Observations in clinical practice make it possible to distinguish such reactions of the body to Avodart as itching, rash, urticaria, angioedema, and limited edema.
Overdose
With a single dose of up to 40 mg / day of dutasteride for 7 days (80 times the therapeutic dose), significant side effects were not recorded.
In the course of clinical studies, patients were prescribed dutasteride at a dose of 5 mg daily for 6 months. In this case, no additional side effects were observed other than those with 0.5 mg of dutasteride. There is no specific antidote, therefore, symptomatic and supportive therapy is recommended in case of an overdose of Avodart.
Special instructions
Women and children should avoid contact with damaged capsules of the drug, since the active component of the drug can be absorbed through the skin. In case of contact with dutasteride, the affected area of the skin should be washed with soap and water.
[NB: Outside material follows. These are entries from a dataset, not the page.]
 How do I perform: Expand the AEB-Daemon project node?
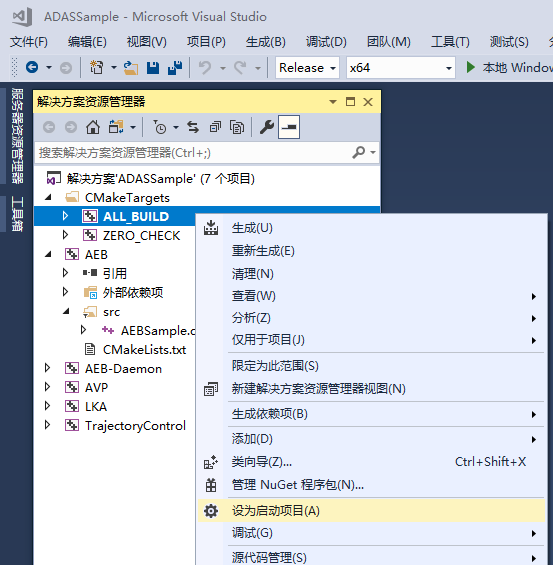47,368
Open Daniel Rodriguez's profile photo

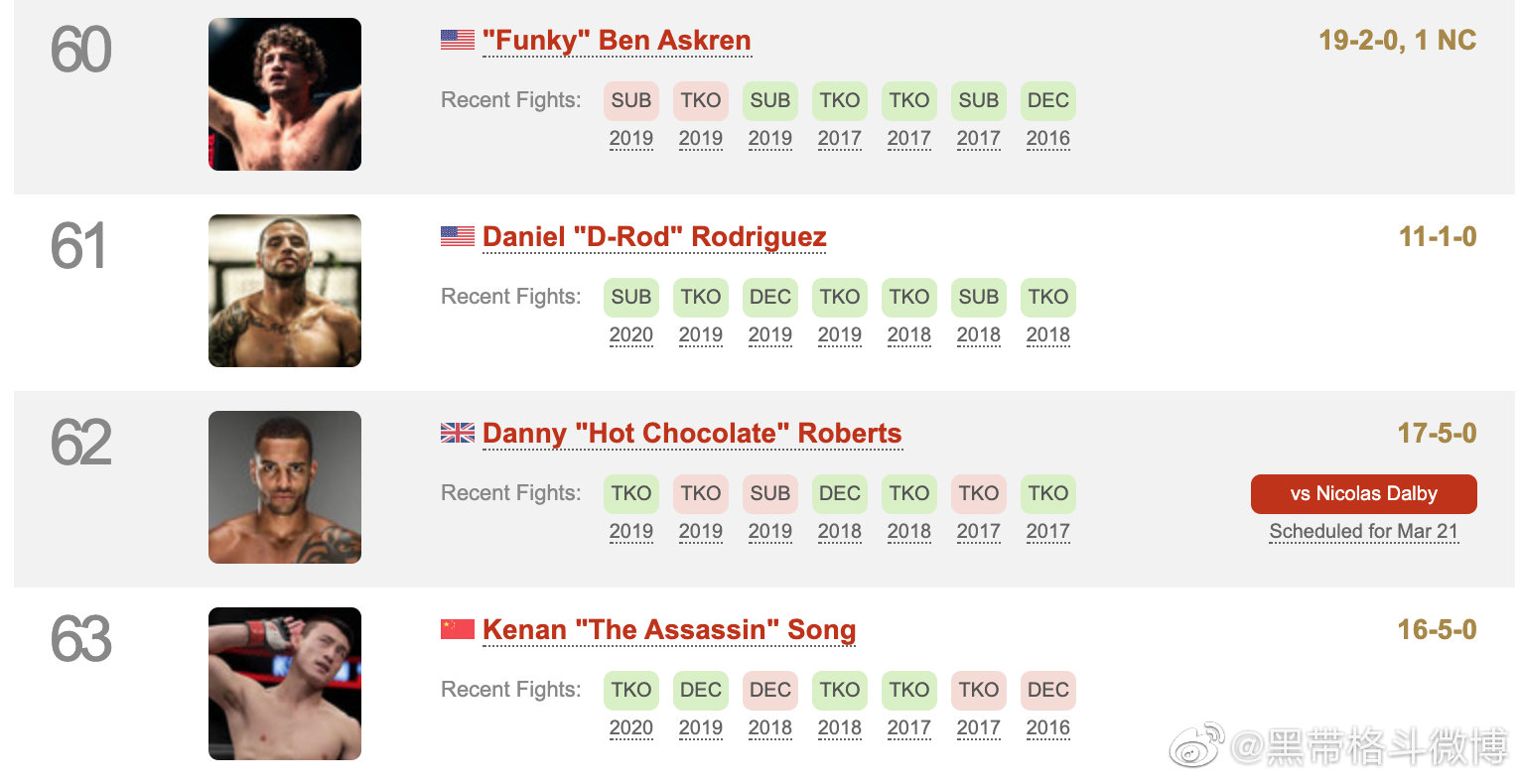click(285, 291)
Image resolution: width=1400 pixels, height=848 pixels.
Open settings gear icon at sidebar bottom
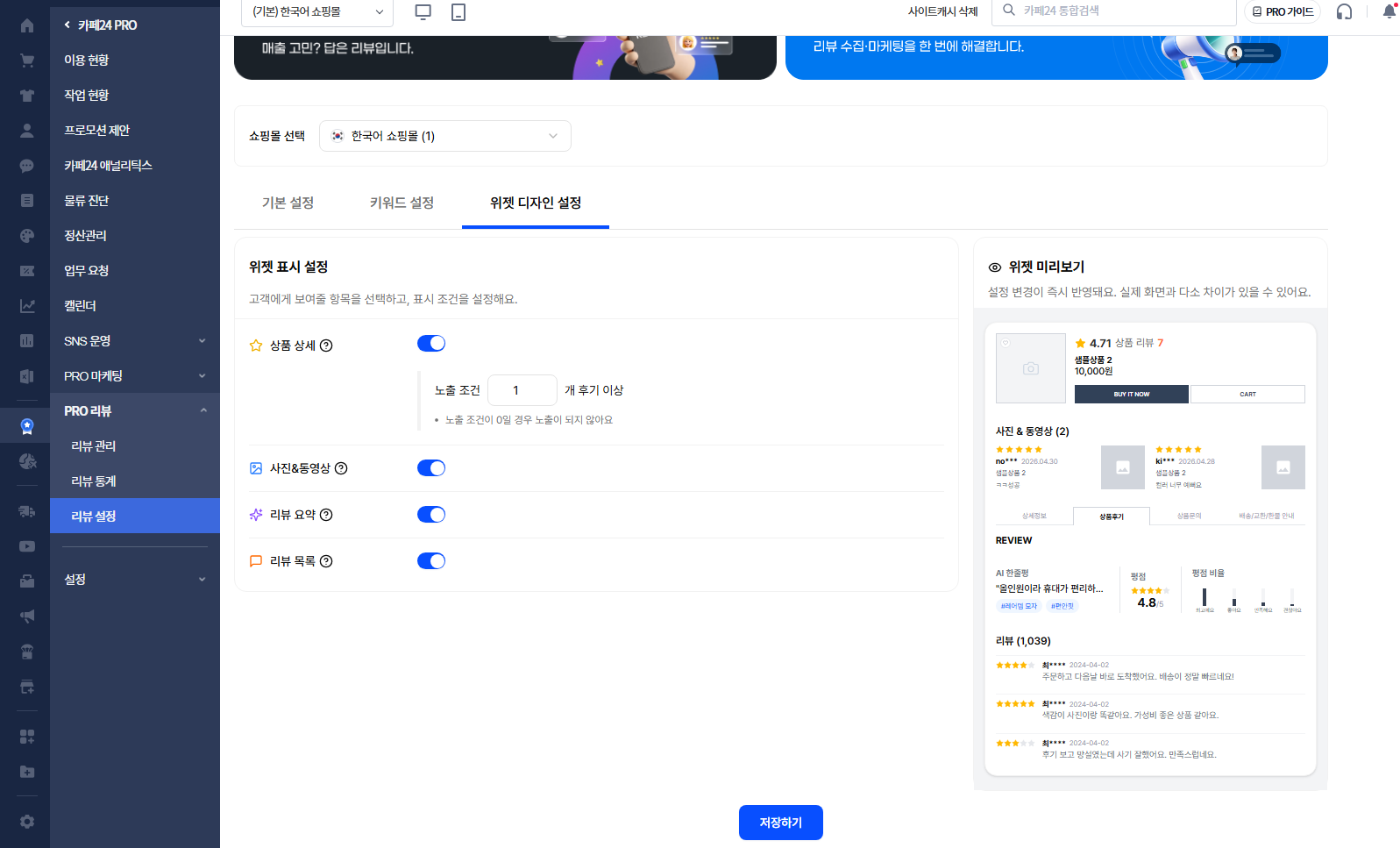tap(27, 822)
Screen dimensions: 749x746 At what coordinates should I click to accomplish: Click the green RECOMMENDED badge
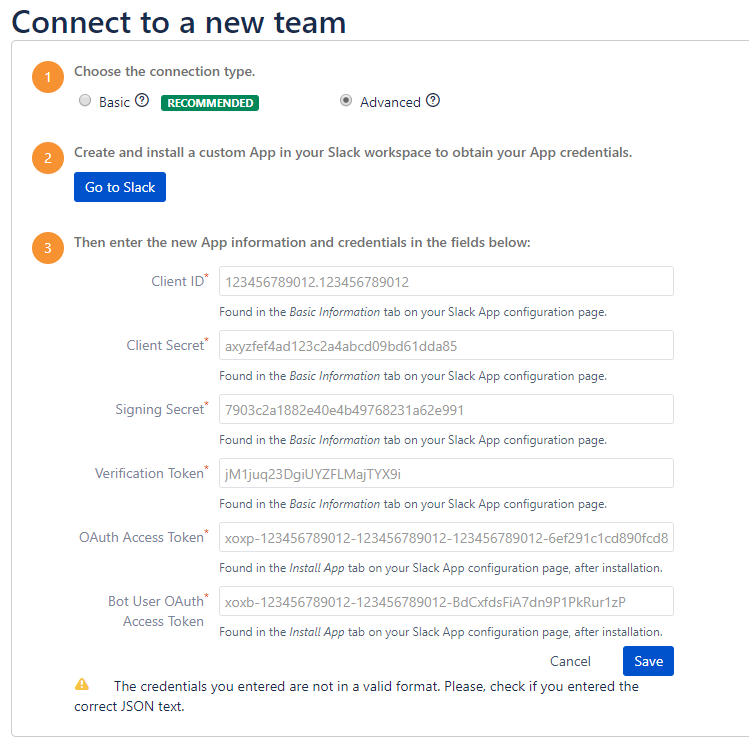point(210,103)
Application during pregnancy and lactation
Women are prohibited from using the drug. Special studies on this matter have not been carried out, however, according to preclinical data, suppression of the level of dihydrotestosterone can inhibit the development of the external genital organs in a male fetus.
There are no data on the excretion of dutasteride in breast milk.
Childhood use
It is forbidden to use Avodart to treat children.
With impaired renal function
In case of impaired renal function, dose adjustment is not required.
For violations of liver function
If liver function is impaired, Avodart should be used with caution.
Use in the elderly
When treating elderly patients, dose adjustment is not required.
Drug interactions
In vitro, the isoenzyme CYP3A4 of the human cytochrome P450 system is responsible for the metabolism of dutasteride, therefore, in the presence of CYP3A4 inhibitors, the concentration of dutasteride in the blood may increase.
In the case of the simultaneous use of CYP3A4 inhibitors diltiazem and verapamil with dutasteride, there is a decrease in the clearance of the latter. At the same time, the combined use of calcium channel blockers (for example, amlodipine) with dutasteride does not reduce the clearance of the latter. A decrease in the clearance of dutasteride when using CYP3A4 inhibitors with a subsequent increase in its content in the blood is not of clinical significance, since dutasteride has a wide range of safety margins. That is why there is no need to adjust its dose.
The following isoenzymes of the human cytochrome P450 system do not affect the metabolism of dutasteride in vitro: CYP2A6, CYP1A2, CYP2C8, CYP2E1, CYP2C19, CYP2C9, CYP2D6, CYP2B6. In vitro, dutasteride does not inhibit the enzymes of the human cytochrome P450 system, which are responsible for the metabolism of drugs.
Dutasteride in vitro does not displace acenocoumarol, warfarin, diazepam, phenytoin and phenprocoumon from the sites of binding of these drugs to plasma proteins. In turn, these drugs do not supplant dutasteride.
In the course of human studies of the processes of interaction of dutasteride with terazosin, tamsulosin, digoxin, cholestyramine and warfarin, no clinically significant pharmacodynamic and pharmacokinetic interactions were found.
With the simultaneous use of dutasteride and lipid-lowering drugs, beta-blockers, ACE inhibitors, calcium channel blockers, diuretics, corticosteroids, type V phosphodiesterase inhibitors, nonsteroidal anti-inflammatory drugs, quinolone antibiotics, no significant unwanted drug interactions were recorded.
Terms and conditions of storage
Shelf life is 4 years.
Store at a temperature not exceeding 30 ° C out of the reach of children.
Reviews
Reviews about Avodart are ambiguous. So, some patients report that after taking the drug for a year, the prostate gland shrank, but when therapy was stopped, its size again slightly increased.
As a disadvantage of the tool, many users cite the high cost. Also, some reviews contain information that in the first months of taking Avodart, erectile dysfunction and a decrease in libido can be observed (this effect usually disappears after 3-4 months of therapy). Information about the occurrence of adverse reactions is quite rare, there are data on individual cases of hair loss and acute drug intolerance.
Terms of sell
You can buy Avodart without a prescription from a doctor.